To start off, I would like to say to my father that I am in no means trying to upset or bashing you. I know that I am taking a risk on writing this article. I would love to say these things in person, but sometimes writing it down is easier for me to express my feelings. I love you and would do anything for you, and I know you would do the same for my sisters and I. Here is what I have to say about your addiction, but too scared to tell you.
I am not the type of person to go around and chat about my personal life because I know this topic would somehow be brought up. I hate talking about it to people, especially my friends. A lot of them don't know that alcoholism is apart of my life. After reading this, hopefully they will understand why I am the way that I am. Why I wanted to go to their house rather than them coming over to mine. I am too embarrassed to talk about it to people who have no concept on what alcoholism is and how it can affect a family.

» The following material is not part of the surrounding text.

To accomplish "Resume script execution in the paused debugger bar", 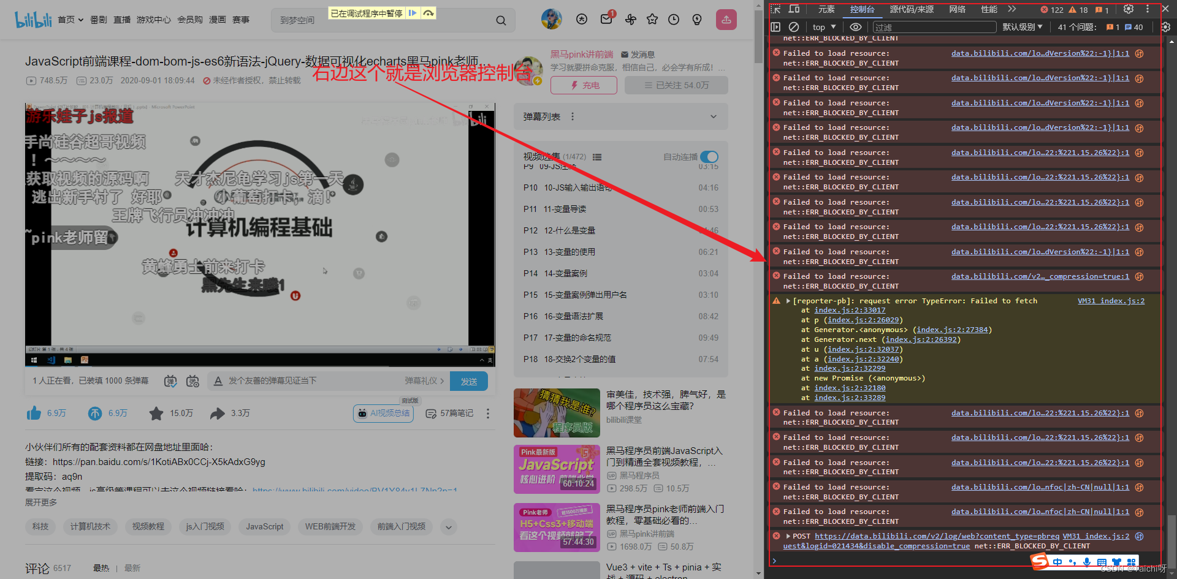I will 413,12.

Alcoholism is a disease I have grown up with ever since I knew what alcohol was and what it can do to a person. This illness has taken a toll on my personal life, academics, and made me the person that I am today. My father is not an occasional drinker, he is having multiple drinks a day. Multiple meaning over five drinks. I don't kid about going through hell and back growing up in my family. It was tense and didn't feel warming like a "normal" household should.
I had a lot of hate towards my father for a very long time. I hated that he never came to my softball games, basketball games and school events. It sucks that he wasn't there cheering me on when I made a basket or got on base like my other teammate's parents. I hated that we had a beach house only four hours away, but he chose not to come along every year. I remember doing my homework in the dining room and hearing a new can open every twenty minutes while looking at my mom as she rolled her eyes every single night. I remember moving out because I didn't want to live with it anymore with my mom and little sister. I remember my parents divorcing because the alcohol always came first. I remember rushing to the hospital behind an ambulance because of alcohol. I remember visiting you at rehab with the family. I remember you relapsing just a few short months later.
There is no doubt in my mind that alcoholism has shaped me into the young adult I am today. I am stronger than I should be, my 14-year-old sister is stronger than she should be. Alcoholism is a serious disease that can change your world around.